The exercise:
Quote the records below verbatim, line for line, and omit the pictures from your answer.
..........
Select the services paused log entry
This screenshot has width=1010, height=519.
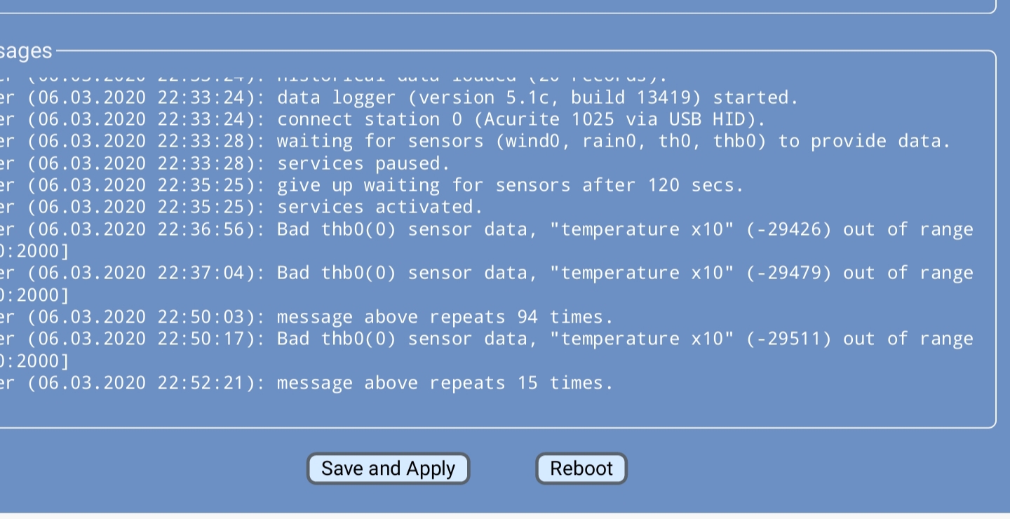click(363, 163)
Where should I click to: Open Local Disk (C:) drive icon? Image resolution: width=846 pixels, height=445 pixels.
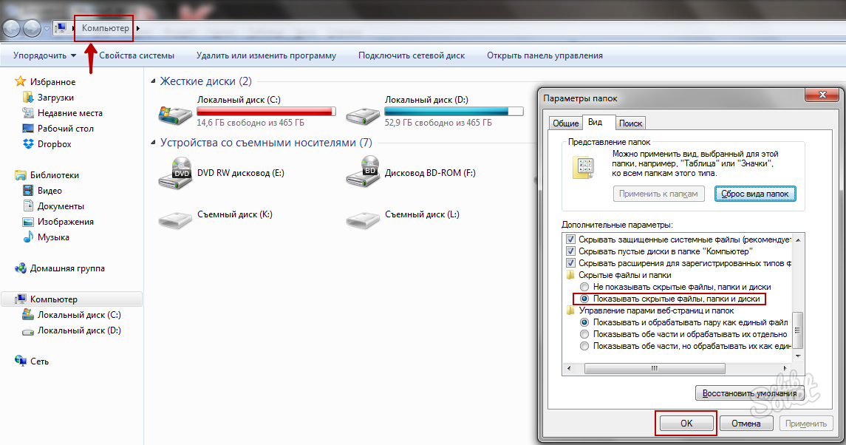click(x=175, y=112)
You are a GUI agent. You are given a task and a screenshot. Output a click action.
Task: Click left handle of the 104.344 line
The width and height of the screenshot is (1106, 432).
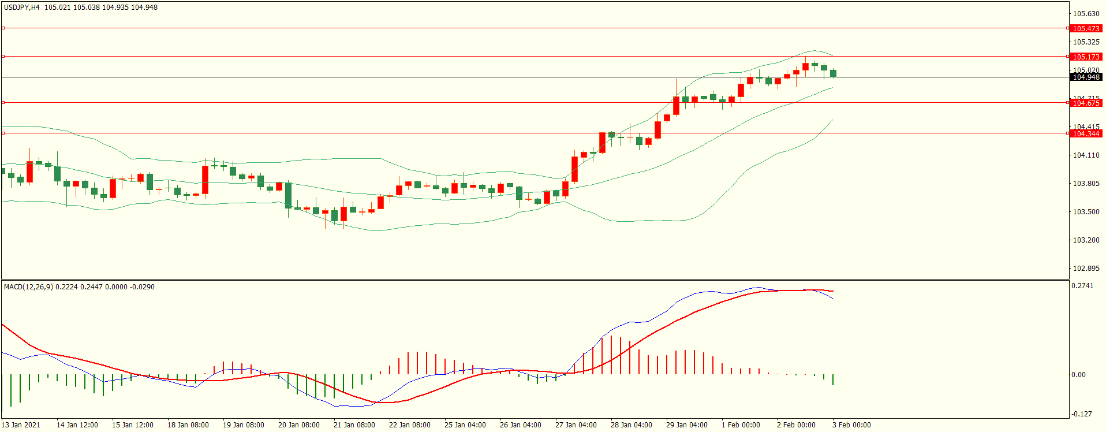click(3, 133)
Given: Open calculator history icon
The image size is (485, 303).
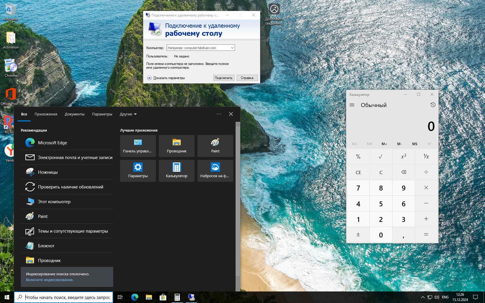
..........
The answer:
Select the services paused log entry
This screenshot has width=1010, height=519.
click(363, 163)
Where should I click to: Open Local Disk (C:) drive icon? Image resolution: width=846 pixels, height=445 pixels.
click(x=175, y=112)
You are a GUI agent. You are given a task and a screenshot. Output a click action.
Task: Click left handle of the 104.344 line
The width and height of the screenshot is (1106, 432).
click(3, 133)
Given: Open calculator history icon
The image size is (485, 303).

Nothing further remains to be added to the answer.